Check each line of the listing for the string "bottom". Copy those where it appears.
━━━━━━
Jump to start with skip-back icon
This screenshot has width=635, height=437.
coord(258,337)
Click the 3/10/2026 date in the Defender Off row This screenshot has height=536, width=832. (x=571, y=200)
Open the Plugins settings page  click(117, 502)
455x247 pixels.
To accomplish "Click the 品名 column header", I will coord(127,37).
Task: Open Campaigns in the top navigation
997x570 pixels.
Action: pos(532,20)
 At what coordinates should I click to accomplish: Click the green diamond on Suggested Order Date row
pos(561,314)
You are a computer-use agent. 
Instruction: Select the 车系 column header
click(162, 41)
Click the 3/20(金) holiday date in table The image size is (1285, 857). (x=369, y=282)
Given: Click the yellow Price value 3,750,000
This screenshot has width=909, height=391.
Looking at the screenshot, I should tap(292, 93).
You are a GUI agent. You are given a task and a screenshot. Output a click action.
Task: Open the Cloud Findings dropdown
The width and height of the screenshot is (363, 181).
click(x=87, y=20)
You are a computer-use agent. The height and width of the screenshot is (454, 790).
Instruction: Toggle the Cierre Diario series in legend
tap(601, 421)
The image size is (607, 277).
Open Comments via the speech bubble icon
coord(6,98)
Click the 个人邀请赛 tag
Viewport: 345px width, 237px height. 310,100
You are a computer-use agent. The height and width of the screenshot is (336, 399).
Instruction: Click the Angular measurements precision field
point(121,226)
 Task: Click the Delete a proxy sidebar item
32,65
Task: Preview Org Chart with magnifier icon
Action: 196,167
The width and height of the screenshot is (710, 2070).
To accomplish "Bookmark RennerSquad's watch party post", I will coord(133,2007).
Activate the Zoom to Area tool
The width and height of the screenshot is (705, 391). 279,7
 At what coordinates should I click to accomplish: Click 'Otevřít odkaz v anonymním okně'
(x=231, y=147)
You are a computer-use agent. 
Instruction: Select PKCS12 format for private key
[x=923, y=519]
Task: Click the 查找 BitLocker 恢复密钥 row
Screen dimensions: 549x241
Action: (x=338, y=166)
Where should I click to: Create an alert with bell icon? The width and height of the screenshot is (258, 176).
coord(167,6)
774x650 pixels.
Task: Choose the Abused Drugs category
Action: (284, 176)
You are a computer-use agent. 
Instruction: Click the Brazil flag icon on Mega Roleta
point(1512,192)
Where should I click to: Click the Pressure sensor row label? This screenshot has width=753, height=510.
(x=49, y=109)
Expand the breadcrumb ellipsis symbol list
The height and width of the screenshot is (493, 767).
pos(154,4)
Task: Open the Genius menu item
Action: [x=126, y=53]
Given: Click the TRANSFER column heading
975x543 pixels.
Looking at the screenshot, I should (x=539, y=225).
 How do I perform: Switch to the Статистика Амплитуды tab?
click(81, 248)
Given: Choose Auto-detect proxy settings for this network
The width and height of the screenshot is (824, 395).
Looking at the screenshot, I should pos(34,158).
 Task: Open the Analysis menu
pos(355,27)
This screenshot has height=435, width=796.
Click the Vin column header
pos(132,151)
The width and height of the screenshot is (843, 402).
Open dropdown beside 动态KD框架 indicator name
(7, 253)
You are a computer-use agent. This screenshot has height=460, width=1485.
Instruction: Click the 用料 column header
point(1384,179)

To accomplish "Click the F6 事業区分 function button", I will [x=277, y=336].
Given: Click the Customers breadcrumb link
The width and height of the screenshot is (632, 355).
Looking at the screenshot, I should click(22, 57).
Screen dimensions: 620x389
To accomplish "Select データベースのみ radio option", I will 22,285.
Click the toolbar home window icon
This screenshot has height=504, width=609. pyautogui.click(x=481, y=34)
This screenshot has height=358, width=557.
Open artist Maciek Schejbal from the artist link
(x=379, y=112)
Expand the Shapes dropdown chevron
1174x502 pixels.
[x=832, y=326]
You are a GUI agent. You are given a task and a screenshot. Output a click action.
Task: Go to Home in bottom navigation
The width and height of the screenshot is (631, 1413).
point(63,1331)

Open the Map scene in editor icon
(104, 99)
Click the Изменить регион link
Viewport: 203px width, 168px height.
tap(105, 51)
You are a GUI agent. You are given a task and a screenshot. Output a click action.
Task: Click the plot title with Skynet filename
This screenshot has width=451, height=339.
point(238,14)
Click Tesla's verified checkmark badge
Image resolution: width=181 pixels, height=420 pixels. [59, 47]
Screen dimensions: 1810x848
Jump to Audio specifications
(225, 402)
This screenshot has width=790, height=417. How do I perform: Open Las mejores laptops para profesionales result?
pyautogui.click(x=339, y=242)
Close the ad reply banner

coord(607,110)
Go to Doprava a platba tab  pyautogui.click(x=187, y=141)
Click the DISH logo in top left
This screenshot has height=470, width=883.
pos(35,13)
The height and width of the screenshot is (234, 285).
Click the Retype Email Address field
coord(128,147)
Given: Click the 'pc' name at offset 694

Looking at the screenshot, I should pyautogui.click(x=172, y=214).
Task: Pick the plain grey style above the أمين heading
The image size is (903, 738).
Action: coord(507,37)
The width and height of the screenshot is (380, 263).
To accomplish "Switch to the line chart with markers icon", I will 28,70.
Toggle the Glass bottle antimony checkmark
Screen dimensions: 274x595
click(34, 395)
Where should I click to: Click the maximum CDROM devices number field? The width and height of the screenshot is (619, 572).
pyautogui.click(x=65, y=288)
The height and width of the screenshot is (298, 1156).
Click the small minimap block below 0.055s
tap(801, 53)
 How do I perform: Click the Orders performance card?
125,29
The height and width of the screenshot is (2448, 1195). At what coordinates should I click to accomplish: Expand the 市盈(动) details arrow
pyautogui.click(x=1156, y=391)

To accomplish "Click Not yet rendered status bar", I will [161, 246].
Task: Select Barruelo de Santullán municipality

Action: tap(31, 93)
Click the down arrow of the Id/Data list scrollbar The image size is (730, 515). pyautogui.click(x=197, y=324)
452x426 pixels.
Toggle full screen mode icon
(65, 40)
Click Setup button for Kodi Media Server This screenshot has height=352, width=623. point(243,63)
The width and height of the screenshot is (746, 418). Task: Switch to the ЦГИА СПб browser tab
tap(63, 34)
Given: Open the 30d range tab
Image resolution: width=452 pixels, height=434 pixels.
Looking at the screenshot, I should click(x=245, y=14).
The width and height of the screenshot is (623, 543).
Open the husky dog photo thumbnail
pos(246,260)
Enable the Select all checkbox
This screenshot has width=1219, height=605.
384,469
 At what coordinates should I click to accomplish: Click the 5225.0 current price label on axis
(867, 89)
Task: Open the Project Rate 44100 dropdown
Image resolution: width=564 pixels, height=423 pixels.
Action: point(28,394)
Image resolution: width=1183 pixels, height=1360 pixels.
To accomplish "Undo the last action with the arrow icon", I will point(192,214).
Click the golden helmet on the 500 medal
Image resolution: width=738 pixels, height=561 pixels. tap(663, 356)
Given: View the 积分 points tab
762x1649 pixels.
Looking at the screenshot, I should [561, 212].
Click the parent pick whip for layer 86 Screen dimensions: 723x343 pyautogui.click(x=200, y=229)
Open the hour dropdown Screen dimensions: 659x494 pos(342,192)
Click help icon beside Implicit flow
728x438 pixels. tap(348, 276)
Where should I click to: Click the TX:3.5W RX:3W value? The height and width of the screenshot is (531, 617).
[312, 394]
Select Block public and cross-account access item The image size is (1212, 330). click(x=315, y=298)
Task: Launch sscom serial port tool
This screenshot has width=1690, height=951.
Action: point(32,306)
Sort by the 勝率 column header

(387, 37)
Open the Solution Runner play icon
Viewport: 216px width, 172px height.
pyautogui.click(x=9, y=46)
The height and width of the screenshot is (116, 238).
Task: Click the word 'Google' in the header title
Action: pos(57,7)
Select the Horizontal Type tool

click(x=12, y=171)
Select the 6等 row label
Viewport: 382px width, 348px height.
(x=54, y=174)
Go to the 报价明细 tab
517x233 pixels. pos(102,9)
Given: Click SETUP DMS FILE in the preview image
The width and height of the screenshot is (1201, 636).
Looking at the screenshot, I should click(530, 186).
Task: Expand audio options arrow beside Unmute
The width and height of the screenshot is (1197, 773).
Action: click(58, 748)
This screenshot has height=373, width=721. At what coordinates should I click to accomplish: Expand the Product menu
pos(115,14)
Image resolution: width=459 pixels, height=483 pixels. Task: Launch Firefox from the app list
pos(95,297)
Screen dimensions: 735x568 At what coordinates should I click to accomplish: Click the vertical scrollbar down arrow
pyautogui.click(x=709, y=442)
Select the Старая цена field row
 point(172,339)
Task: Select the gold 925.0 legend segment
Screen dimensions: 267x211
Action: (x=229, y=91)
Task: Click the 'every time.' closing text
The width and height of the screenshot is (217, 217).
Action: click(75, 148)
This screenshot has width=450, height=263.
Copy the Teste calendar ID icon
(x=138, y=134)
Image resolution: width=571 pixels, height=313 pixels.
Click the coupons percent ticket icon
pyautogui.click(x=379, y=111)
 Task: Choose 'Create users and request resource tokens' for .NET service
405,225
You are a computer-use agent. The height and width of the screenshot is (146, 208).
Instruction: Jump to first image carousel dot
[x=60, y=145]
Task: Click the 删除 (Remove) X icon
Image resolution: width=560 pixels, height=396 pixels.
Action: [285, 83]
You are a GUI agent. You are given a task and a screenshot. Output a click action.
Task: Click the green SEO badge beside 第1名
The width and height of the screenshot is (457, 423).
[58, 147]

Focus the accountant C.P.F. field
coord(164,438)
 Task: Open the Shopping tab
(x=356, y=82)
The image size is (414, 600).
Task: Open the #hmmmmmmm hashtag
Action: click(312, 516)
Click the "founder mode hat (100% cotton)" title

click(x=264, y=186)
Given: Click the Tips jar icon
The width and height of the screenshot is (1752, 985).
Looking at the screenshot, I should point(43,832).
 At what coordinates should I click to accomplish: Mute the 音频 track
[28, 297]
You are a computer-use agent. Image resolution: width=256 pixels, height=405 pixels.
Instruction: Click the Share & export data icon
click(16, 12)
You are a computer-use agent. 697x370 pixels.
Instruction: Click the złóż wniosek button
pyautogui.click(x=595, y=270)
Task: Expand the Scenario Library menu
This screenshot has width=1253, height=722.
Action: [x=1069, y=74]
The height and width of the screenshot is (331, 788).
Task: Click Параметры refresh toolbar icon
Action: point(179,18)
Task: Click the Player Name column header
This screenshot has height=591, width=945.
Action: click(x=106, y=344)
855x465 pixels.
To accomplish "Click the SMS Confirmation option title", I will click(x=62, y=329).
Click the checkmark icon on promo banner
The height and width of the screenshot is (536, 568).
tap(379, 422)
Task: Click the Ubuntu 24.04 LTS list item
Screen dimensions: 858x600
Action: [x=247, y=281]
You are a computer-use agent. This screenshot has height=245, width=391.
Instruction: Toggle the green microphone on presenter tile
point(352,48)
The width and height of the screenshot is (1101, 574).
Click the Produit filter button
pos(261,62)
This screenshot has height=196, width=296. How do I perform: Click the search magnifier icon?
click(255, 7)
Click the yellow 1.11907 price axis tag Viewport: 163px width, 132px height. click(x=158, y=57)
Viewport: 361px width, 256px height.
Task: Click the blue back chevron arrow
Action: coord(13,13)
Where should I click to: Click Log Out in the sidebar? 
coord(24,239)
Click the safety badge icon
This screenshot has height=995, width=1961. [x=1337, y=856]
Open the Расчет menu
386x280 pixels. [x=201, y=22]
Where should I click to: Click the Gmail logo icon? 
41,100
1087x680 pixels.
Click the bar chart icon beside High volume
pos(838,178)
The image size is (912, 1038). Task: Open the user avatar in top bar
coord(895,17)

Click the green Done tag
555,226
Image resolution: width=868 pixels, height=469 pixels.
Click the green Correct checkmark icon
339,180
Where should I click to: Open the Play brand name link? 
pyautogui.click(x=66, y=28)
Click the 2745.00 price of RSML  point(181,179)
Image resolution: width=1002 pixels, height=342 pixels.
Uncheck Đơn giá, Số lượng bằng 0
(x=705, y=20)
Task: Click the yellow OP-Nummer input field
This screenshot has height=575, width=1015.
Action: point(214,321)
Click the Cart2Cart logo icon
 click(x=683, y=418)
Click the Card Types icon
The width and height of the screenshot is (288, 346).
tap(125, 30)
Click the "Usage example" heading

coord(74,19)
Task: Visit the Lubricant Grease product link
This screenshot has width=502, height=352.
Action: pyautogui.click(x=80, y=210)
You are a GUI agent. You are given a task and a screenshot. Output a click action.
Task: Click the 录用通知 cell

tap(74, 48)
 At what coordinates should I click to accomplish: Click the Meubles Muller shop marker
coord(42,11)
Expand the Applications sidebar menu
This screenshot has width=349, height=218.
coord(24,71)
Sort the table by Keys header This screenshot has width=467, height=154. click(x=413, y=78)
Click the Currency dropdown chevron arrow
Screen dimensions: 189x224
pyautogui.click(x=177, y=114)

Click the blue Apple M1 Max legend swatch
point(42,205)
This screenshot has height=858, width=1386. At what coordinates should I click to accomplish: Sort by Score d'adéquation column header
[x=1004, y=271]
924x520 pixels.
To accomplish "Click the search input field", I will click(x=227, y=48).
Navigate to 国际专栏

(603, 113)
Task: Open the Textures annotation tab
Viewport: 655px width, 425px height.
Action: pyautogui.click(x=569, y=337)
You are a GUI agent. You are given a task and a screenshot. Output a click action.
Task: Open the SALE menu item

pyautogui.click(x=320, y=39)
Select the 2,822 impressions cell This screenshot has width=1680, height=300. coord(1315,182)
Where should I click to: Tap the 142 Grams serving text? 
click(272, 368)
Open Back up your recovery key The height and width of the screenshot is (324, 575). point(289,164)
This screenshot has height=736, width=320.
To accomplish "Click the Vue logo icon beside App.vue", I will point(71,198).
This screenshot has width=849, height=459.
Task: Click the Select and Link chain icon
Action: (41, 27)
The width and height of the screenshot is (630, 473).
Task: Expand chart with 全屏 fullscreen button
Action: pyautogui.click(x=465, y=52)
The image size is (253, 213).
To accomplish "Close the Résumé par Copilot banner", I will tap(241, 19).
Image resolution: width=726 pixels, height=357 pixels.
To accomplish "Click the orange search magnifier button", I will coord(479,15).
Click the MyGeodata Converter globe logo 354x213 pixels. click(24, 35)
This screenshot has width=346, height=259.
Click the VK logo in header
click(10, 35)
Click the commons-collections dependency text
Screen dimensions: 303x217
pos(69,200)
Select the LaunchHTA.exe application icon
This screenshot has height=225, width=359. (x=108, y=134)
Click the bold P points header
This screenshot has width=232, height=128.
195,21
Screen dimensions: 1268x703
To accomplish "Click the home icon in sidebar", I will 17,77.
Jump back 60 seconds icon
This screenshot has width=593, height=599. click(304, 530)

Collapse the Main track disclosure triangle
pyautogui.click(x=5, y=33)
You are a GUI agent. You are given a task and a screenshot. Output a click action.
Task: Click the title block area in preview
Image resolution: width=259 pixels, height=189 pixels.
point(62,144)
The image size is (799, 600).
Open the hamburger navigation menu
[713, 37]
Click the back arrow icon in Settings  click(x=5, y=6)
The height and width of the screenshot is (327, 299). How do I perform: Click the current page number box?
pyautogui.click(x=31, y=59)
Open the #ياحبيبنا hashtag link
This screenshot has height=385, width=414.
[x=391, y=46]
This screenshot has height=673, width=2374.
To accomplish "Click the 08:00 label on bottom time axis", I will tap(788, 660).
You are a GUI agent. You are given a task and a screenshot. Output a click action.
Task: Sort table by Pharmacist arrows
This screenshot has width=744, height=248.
━━━━━━
- OUTPUT FOR THIS TASK:
Task: Go to Home in bottom navigation
To accomplish "Click the 08:00 label on bottom time axis", I will tap(788, 660).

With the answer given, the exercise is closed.